Beyond outreach, here are 6 other areas of your operation you should pay attention to at this time to strengthen your work and ensure you come out of the 2020 Quarantine stronger than ever before.

Dive into your database. Use this opportunity to clean up your contacts, add emails where you have them, clarify household relationships, try to find contact information for young alumni, etc. Figure out what it will take to use your data in more meaningful ways: what sort of reports have you always wanted to generate? Now is a great time to figure out the queries and the nuance. When you return to the office, you’ll have cleaner data that works to help you make strategic decisions.

Revisit your prospect pool. You know who your top donors are right now and are undoubtedly reaching out to them. But who is in the next tier? Should they be there? What work can you be doing right now to bring those potential donors closer to your institution? It would be worthwhile to schedule prospect meetings with your team and take a few hours each week to consider the status of your top 100-250 prospects. You can discuss which member of your team might be the best to cultivate and engage particular donors, spend time unassigning/reassigning prospects based on giving histories and relationships, and talk through strategy — as well as placement within the donor pool.

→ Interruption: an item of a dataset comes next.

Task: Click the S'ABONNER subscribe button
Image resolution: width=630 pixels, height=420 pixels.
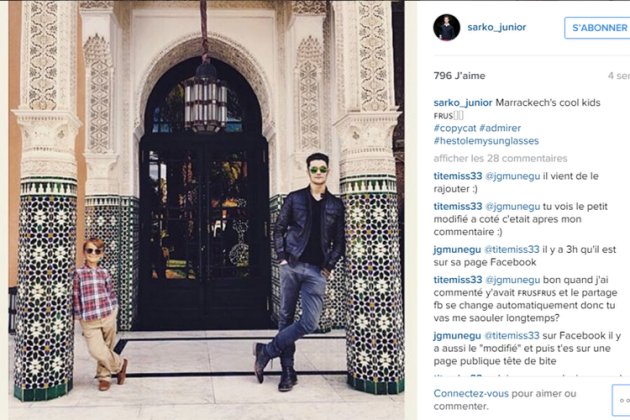Action: (x=597, y=28)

Create an operations plan. If you do not have one, this is an excellent time to write one – and if you’ve never done so, click here for a blog on the subject. Even in this uncertain time, you can set overall development goals for next year and talk through strategies to achieve them. If you already have a written plan in place, use this time to think about what worked and what didn’t, what you were unable to do this year, what you would like to achieve next year — and what fundraising may look like in the “new normal.“

Strengthen your team. We are hearing from clients that they are doing more as a team now than ever before. See where you can support each other, both emotionally and professionally. So often, different areas in development offices do not understand the role that everyone plays in the operation. Have a conversation about the importance of each team member’s role, then dive in to some challenging questions: are there duties that can be reassigned to promote efficiency? Is there someone with a skillset that is being underutilized? Revisit job descriptions and workflows, think through meaningful performance metrics, etc.

Reevaluate your Policies & Procedures. Chances are, at some point your office created a manual that’s been gathering dust on a shelf. Use this time to ask questions: If you were to hire someone new, do the policies make sense? Does your workflow make sense with your current staff? Have you updated the Gift Acceptance Policy recently? Put the update on a shared drive so that everyone has access.

Listen to your volunteers: Do you have a parent association or an alumni board that has not been functioning as well as it could? Bring the members together to gather their ideas and listen to their issues. Rethink roles and responsibilities, and design working committees that will help your volunteers feel well-utilized (as opposed to overworked!) and provide your office with the support it needs from these important constituencies.

We all know that fundraising efforts must continue – now and in the future. By making time today to address these development basics, your program will be operating from a greater position of strength tomorrow — ready to take on the challenges that lie ahead.